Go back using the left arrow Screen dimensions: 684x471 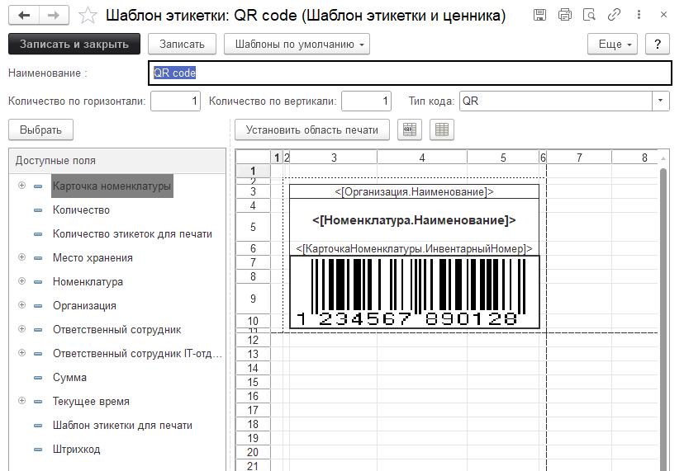(x=24, y=16)
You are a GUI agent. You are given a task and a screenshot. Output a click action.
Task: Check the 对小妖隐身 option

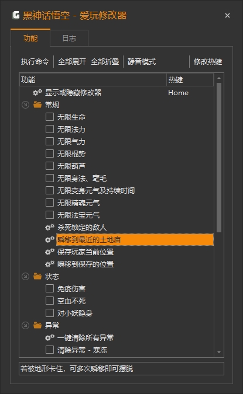coord(50,313)
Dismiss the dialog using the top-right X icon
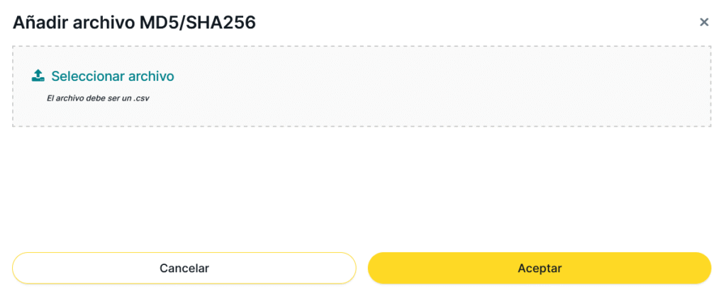This screenshot has width=726, height=299. click(704, 23)
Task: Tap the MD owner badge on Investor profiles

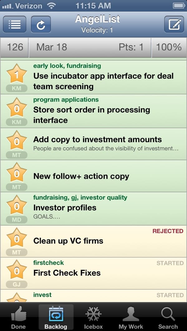Action: tap(17, 220)
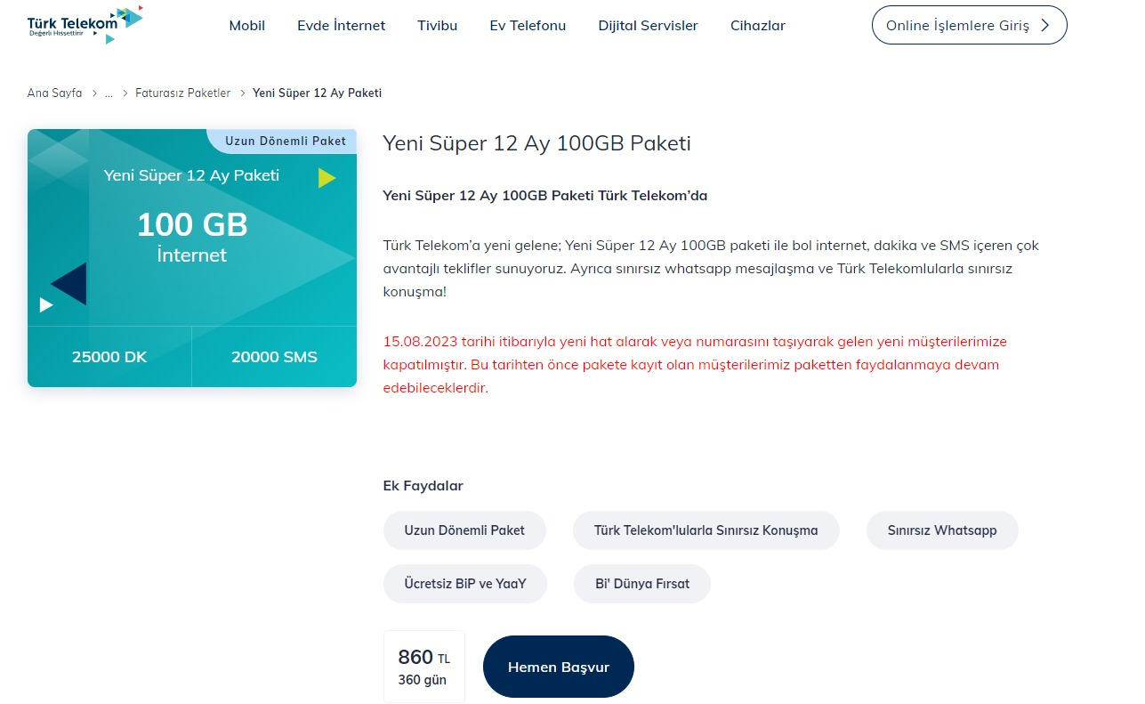This screenshot has width=1145, height=704.
Task: Click the small white play triangle on card
Action: click(46, 305)
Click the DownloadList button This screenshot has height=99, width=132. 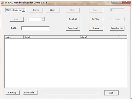coord(117,28)
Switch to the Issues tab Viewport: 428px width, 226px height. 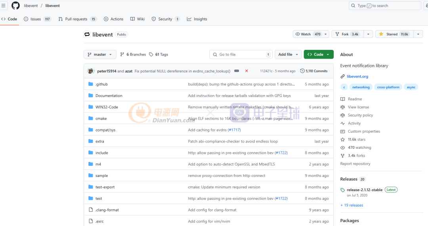[x=37, y=19]
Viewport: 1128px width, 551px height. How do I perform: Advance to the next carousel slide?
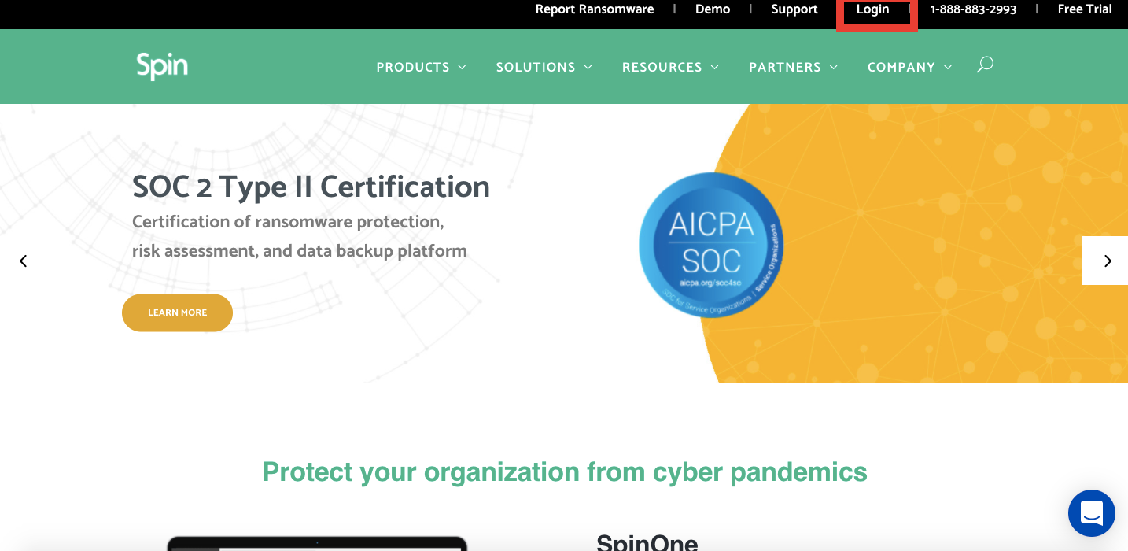(1107, 261)

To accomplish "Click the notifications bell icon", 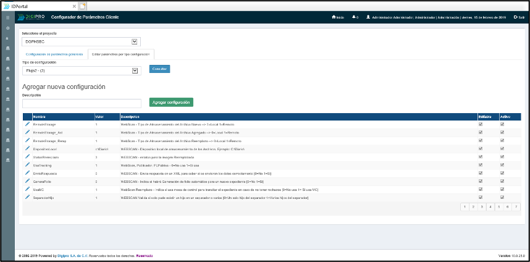I will click(354, 17).
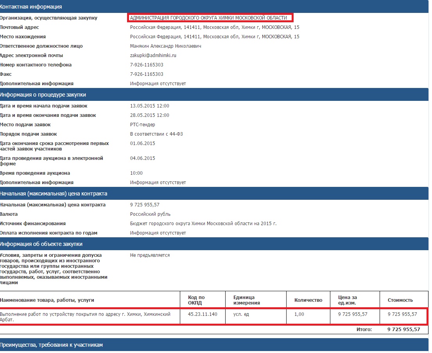
Task: Click the 'РТС-тендер' submission place value
Action: pos(142,125)
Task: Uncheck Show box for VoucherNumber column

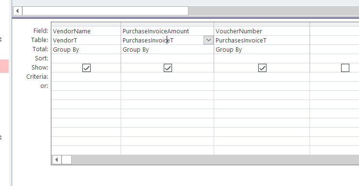Action: 262,68
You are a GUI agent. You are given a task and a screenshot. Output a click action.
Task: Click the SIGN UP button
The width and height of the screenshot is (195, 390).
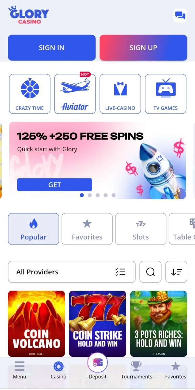(143, 47)
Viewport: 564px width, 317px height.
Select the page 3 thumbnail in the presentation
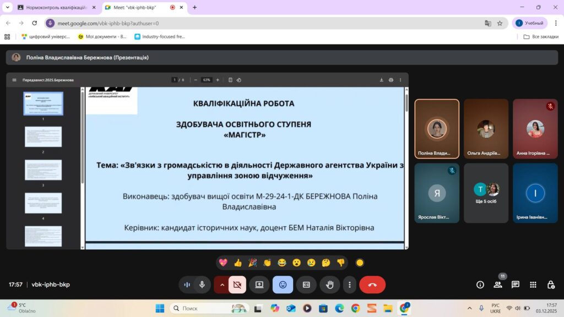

*Task prompt*. Copy word for word every line from the one holding "The width and" to the end of the listing, both ends included, but do not copy any pictures.

*Written solution*.
The width and height of the screenshot is (195, 390).
(143, 47)
Viewport: 564px width, 317px height.
Select the page 3 thumbnail in the presentation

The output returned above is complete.